Sunday's Defense Research and Development Organization test of the nuclear-capable ballistic missile K-15, also called BO5, was conducted from an undisclosed undersea location in the Bay of Bengal, the Press Trust of India news agency reported.
The test helped the country take another step toward achieving the so-called nuclear triad -- the ability to fire nuclear-tipped missiles from land, air and other reports said.
The Hindu newspaper reported the 10-meter (32-foot) tall Submarine-Launched Ballistic Missile (SLBM) rose to an altitude of 20 kilometers (12.4 miles) and reached a distance of about 700 kilometers (435 miles) before splashing down into the sea waters near a pre-designated target point.
PTI said this was the first missile in the underwater category to have been fully developed by India, capable of being launched from a submarine. Only the United States, Russia, France and China have this capability.

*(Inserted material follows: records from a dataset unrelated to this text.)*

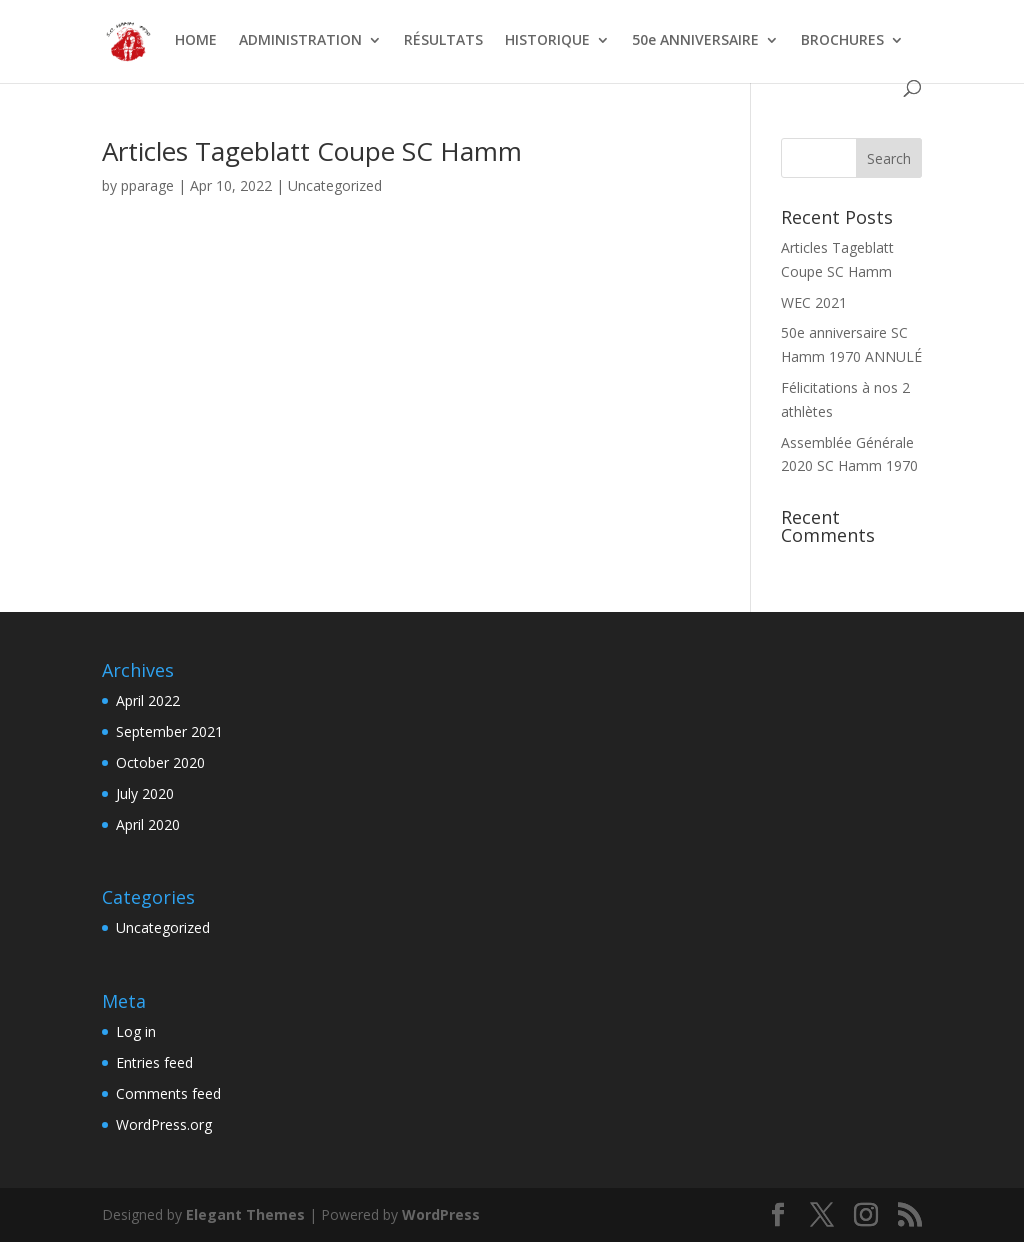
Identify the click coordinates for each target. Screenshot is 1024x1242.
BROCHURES (842, 41)
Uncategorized (335, 185)
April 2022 (148, 700)
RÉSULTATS (443, 41)
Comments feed (168, 1093)
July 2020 (145, 793)
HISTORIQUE (547, 41)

"The medium range K-5 ballistic missile was test fired successfully today from an underwater pontoon and all parameters of the test firing were met," V.K. Saraswat, head of the DRDO, told PTI from his undisclosed location.
The report quoted other officials as saying about 10 trials of the missile had been carried out earlier and that the Sunday test was the last for the K-5.
Saraswat told PTI the missile is ready for deployment on various platforms, including the around 6,000-ton indigenous nuclear submarine INS Arihant currently under development. Prior to K-5, India had only land and aerial-launched ballistic missile capability.
"The launch of the SLBM is a complex technological development. And now since the missile is ready for induction, this is a major punctuation in India's indigenous missile development program," security expert Uday Bhaskar told PTI.